In 1859, Kefrein was estimated to have a population of 200, who cultivated 30 feddans.

In 1882, the PEF's Survey of Western Palestine described it as "a village of moderate size, on the west side of the watershed, with a spring on that side." A population list from about 1887 showed that Kefrein had about 485 inhabitants, all Muslim.

===British Mandate era===
In the 1922 census of Palestine conducted by the British Mandate authorities, Al Kufrain had a population 571; 569 Muslims,
and 2 Orthodox Christians, increasing in the 1931 census to 657, all Muslims, in a total of 95 houses.

In the 1945 statistics, the village had a population of 920 Muslims,
and the total land area was 10,882 dunams. Of the land, 147 dunams was for plantations and irrigable land, 9,776 dunum for cereals, while 18 dunams were built-up (urban) land.

===1948 and aftermath===
Al-Kafrayn became depopulated in April 1948 after military assault by Yishuv forces.
11–12 April 1948, the same day it was occupied, the Yishuv forces blew up some 30 of Kafrayns houses.

On 19 April 1948, the Palmach held an exercise in al-Kafrayn and afterwards they blew up the rest of the village.

Most of the villagers ended up in tent homes in the Jenin area, appealing to the Arab Higher Committee (AHC): "Thousands of poor women and children from the villages of Abu Zureiq and Mansi and Ghubayya and Kafrin and other places near the colony of Mishmar Ha‘emek, whose houses the Jews have destroyed and whose babies and old people [the Jews] have killed, are now in the villages around Jenin without help and dying of hunger. We ask you to repair the situation ... and do everything to quickly send forces of vengeance against the Jews and restore us to our lands."
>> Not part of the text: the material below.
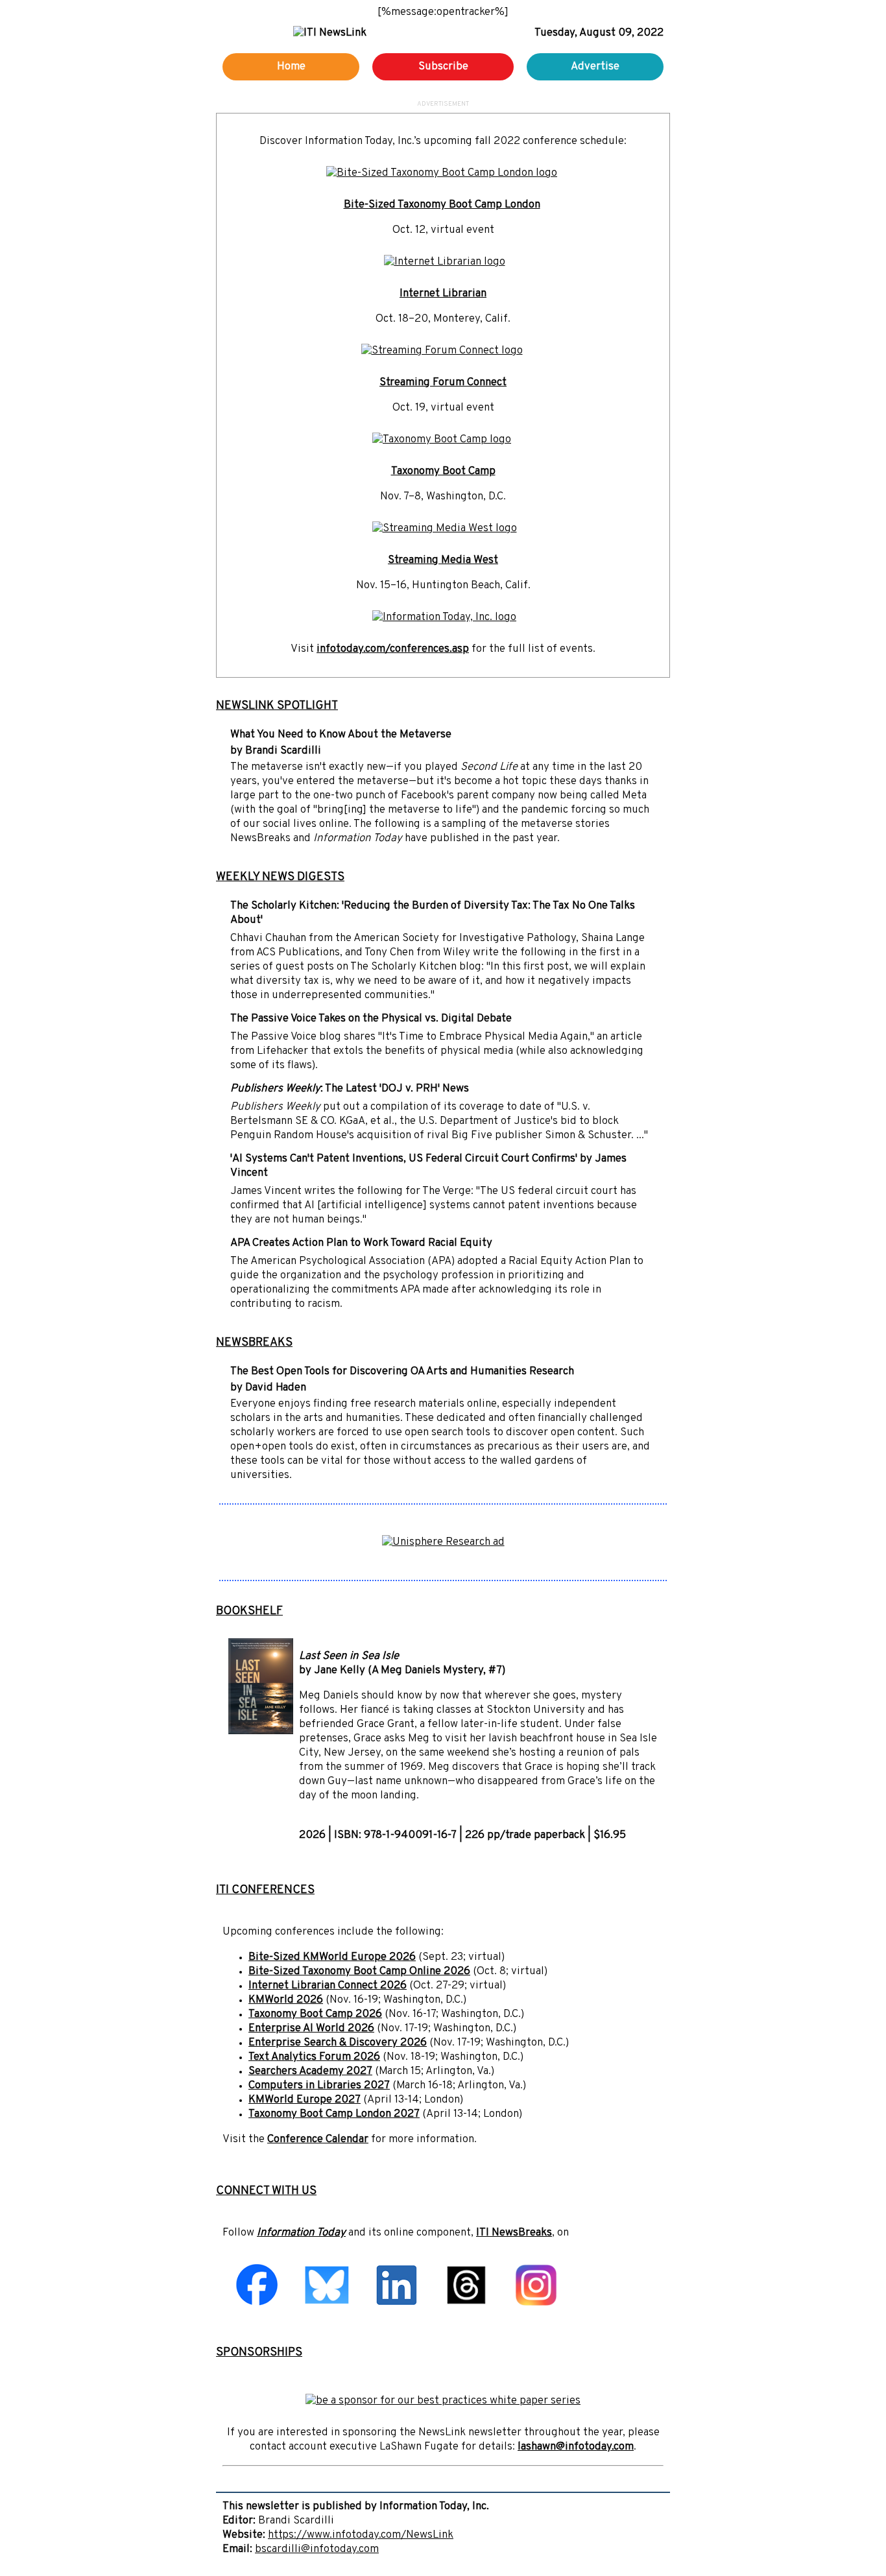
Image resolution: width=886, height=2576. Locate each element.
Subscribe (443, 67)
Following the war the area was incorporated into the State of Israel. An Israeli military training camp was later built on the village's land.

In 1992, the remains were described: "The site and its surrounding area are divided between a military training camp and a cow pasture. A rubble-filled has been fenced in and is covered with dirt, underbrush and thorns. Almond, olive and fig trees are scattered around the site."